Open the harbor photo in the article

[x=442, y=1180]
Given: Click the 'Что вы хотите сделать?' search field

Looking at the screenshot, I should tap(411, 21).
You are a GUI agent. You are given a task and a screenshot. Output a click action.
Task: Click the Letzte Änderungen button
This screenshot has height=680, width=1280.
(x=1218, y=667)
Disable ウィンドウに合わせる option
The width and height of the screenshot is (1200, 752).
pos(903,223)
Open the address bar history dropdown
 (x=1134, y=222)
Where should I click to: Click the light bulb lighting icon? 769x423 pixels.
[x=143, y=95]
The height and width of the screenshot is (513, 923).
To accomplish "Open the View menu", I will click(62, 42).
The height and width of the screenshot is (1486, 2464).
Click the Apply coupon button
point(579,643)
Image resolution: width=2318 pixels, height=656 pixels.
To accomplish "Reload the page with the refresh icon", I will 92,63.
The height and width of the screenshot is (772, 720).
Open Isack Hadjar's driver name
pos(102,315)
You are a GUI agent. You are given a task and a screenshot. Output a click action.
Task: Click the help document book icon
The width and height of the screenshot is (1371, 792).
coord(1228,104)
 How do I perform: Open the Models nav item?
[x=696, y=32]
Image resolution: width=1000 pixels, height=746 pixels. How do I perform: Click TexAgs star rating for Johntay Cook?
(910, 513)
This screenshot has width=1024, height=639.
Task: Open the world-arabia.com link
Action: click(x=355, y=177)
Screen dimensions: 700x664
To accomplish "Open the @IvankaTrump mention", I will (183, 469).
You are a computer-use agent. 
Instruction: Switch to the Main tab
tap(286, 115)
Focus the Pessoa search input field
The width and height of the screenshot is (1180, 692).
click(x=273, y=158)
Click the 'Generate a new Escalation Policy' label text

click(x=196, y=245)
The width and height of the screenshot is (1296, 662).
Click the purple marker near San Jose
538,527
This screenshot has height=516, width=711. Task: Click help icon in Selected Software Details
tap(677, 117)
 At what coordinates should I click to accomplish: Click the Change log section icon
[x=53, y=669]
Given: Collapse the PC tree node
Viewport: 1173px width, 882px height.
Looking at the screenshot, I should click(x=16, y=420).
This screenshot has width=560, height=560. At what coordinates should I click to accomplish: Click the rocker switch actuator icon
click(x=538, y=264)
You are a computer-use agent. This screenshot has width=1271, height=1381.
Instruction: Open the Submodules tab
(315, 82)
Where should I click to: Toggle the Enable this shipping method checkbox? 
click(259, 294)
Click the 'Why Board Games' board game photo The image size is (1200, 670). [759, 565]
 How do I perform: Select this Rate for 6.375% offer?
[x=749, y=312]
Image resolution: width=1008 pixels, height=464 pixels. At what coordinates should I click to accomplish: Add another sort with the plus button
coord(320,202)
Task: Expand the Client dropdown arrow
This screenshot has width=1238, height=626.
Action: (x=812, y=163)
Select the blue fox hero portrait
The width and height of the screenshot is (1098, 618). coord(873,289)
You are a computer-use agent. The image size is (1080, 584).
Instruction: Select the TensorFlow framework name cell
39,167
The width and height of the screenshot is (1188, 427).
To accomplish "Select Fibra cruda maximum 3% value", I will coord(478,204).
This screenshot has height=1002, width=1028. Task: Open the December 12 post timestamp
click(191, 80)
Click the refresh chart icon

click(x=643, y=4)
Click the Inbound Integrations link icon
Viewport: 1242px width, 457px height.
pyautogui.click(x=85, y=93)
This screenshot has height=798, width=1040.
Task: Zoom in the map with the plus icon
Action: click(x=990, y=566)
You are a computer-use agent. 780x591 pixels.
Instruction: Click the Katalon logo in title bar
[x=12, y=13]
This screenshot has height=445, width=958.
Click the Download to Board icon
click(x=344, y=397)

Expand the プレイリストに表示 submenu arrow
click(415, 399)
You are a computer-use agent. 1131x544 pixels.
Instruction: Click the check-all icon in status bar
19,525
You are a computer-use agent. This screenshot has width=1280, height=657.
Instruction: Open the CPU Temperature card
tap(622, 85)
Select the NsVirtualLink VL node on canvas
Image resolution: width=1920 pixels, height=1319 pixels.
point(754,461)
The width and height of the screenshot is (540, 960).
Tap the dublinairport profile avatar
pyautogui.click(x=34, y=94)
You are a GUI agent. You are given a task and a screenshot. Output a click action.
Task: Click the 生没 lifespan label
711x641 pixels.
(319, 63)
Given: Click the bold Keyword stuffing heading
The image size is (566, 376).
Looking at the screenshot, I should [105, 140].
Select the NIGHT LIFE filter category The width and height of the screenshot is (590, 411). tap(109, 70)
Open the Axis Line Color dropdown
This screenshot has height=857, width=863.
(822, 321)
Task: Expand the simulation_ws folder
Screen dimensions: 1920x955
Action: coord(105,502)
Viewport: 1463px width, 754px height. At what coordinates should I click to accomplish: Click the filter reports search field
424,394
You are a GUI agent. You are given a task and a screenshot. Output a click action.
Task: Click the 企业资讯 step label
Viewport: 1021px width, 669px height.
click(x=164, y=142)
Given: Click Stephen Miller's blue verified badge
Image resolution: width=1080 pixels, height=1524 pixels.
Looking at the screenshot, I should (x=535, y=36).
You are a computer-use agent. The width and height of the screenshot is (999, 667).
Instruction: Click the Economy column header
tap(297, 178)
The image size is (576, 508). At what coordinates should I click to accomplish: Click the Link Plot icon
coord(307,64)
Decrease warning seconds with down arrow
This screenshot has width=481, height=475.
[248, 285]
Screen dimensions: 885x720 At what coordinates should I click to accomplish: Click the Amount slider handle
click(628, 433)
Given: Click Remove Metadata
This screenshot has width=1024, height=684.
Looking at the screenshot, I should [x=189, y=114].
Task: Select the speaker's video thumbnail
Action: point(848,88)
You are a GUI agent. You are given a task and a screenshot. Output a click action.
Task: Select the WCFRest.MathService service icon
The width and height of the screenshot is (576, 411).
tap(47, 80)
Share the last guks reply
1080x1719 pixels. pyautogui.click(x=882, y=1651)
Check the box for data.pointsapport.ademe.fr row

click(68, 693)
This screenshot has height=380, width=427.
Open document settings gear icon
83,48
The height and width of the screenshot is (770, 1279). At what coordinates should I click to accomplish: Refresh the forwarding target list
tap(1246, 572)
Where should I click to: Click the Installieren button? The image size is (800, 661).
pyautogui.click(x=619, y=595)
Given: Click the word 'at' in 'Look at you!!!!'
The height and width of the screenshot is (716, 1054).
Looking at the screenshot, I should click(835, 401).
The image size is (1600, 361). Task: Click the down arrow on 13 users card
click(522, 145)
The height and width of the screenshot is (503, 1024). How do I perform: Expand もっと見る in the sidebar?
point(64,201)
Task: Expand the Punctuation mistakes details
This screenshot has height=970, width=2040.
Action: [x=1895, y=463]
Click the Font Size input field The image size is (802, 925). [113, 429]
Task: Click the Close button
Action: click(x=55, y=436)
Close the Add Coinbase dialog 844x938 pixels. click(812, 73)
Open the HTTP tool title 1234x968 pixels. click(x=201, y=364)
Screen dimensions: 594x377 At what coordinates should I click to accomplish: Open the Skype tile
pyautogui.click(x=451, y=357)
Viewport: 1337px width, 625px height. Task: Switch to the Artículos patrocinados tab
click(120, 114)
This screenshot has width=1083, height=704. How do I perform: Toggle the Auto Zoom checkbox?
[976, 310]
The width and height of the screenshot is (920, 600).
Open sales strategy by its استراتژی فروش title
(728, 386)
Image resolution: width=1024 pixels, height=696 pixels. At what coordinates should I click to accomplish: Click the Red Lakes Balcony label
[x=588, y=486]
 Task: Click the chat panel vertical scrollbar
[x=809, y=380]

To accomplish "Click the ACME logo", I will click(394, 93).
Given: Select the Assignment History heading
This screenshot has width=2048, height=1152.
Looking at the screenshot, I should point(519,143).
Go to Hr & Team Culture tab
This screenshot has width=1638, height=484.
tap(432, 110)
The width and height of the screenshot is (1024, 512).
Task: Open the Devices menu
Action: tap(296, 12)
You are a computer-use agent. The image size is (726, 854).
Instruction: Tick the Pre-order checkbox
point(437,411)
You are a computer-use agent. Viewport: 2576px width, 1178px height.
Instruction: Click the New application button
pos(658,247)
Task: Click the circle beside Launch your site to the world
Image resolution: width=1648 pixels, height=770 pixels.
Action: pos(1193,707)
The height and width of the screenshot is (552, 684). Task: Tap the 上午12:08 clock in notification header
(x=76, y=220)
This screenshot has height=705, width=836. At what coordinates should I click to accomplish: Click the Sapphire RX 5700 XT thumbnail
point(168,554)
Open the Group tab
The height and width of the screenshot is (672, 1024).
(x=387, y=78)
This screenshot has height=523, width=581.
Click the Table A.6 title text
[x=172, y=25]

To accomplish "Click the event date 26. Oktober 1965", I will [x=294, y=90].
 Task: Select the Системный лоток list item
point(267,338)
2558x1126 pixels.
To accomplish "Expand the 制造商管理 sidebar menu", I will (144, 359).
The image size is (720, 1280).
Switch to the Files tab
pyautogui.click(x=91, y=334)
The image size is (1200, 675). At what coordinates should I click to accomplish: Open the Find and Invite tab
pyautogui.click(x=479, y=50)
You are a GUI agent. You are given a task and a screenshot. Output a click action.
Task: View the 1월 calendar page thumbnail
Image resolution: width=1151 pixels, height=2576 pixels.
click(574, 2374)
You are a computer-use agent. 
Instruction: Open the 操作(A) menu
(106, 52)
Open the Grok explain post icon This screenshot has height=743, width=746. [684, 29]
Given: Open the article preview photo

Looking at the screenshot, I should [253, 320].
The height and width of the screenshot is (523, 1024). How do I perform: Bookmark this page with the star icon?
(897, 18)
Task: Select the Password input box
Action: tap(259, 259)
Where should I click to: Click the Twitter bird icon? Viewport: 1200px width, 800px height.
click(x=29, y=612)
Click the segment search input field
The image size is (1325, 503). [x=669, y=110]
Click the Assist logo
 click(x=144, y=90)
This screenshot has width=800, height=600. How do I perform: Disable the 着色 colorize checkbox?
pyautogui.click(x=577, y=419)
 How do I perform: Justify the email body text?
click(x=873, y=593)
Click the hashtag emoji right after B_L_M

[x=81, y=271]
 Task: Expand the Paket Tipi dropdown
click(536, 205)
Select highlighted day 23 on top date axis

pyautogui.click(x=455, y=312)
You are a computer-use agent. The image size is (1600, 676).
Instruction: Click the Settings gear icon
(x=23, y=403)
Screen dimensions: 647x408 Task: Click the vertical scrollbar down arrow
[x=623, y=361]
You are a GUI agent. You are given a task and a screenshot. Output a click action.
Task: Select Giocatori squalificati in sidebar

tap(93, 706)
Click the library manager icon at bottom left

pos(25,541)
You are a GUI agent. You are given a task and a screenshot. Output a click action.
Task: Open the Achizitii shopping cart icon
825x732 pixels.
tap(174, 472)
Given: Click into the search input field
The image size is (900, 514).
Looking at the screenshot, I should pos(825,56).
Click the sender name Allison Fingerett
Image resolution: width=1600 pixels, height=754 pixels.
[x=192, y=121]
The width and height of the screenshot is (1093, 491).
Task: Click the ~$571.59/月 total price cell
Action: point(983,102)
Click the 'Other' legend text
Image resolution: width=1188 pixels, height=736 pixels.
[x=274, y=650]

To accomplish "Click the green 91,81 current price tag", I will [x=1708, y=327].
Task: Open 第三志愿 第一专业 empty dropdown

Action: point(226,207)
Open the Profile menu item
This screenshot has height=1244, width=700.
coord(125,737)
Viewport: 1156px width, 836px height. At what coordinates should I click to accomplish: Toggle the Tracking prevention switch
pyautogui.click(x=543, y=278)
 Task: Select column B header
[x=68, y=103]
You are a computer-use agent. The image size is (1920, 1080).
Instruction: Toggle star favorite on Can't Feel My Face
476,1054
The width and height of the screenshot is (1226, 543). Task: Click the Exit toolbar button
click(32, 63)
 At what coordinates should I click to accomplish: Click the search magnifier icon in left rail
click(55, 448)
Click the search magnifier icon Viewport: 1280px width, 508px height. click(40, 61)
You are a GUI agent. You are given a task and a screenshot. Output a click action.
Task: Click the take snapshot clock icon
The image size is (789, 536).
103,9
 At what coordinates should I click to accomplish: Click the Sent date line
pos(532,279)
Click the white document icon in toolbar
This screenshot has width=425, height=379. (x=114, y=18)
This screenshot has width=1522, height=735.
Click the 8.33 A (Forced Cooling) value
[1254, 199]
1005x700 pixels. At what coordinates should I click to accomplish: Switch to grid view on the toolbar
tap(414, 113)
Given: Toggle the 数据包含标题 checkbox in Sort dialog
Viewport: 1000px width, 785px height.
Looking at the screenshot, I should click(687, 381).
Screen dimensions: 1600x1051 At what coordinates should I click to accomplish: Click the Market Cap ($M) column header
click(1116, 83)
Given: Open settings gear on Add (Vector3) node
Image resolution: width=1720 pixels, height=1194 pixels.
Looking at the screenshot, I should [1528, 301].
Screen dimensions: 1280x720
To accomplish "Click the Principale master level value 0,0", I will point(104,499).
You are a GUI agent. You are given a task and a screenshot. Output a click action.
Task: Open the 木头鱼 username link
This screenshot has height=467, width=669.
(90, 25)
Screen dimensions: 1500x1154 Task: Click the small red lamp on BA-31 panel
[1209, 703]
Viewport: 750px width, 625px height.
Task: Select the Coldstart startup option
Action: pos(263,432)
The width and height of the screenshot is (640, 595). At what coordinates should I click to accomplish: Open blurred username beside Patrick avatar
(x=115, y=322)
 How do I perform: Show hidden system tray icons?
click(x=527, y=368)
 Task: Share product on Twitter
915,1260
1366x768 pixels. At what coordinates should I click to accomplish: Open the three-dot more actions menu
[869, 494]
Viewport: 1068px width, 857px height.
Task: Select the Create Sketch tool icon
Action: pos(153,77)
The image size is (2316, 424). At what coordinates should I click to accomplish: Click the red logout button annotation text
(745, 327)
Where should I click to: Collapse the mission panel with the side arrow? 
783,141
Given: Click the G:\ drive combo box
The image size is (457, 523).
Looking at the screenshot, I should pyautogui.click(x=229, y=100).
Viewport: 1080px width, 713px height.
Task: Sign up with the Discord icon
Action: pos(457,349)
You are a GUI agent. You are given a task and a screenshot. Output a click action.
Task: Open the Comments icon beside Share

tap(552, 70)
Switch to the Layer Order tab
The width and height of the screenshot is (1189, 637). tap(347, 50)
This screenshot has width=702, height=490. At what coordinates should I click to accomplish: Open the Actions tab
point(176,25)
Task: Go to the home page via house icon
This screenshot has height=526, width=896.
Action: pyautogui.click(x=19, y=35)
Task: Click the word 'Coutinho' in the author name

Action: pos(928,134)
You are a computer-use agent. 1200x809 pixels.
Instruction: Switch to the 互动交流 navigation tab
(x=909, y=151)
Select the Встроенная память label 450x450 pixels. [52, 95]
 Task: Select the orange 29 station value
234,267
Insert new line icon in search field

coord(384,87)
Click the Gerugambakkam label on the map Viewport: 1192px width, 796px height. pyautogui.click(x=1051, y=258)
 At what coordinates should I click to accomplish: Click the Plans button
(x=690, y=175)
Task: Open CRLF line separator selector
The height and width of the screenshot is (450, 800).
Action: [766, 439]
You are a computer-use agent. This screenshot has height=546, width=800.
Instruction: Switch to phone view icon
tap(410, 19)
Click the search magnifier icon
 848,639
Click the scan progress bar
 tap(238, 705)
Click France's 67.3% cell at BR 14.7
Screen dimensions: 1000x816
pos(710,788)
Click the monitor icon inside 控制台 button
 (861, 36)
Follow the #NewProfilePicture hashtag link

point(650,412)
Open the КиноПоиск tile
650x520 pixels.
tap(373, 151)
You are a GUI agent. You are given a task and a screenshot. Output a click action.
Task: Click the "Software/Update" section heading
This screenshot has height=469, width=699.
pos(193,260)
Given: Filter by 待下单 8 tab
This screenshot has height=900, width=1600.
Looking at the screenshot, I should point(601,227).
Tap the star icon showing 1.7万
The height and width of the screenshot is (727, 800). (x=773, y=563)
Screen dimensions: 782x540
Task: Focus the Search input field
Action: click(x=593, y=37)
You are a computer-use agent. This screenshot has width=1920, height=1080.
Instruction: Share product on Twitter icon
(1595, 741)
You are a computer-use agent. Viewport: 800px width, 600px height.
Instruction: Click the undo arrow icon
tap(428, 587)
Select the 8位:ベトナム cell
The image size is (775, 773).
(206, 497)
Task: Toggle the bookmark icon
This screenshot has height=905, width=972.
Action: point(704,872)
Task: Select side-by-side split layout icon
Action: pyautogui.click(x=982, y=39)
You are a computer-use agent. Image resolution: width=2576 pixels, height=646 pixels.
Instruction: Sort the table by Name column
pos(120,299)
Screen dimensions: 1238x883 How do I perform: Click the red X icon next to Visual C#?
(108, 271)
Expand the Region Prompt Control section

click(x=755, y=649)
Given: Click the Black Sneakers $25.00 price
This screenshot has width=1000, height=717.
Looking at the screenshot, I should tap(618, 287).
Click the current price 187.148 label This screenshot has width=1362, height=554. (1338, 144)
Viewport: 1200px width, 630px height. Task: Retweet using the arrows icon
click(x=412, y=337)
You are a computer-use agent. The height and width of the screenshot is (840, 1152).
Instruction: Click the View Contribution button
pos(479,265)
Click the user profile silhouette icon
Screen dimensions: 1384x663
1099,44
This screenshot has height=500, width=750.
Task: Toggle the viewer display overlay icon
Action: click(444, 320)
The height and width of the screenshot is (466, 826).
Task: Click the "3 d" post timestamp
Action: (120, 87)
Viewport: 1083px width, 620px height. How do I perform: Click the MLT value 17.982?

• • • •

- _WHAT TO PRODUCE_
Sift through the entries and copy every line with "current".

- _RESPONSE_
To accomplish "Click the green 91,81 current price tag", I will [x=1708, y=327].
Click the current price 187.148 label This screenshot has width=1362, height=554. (1338, 144)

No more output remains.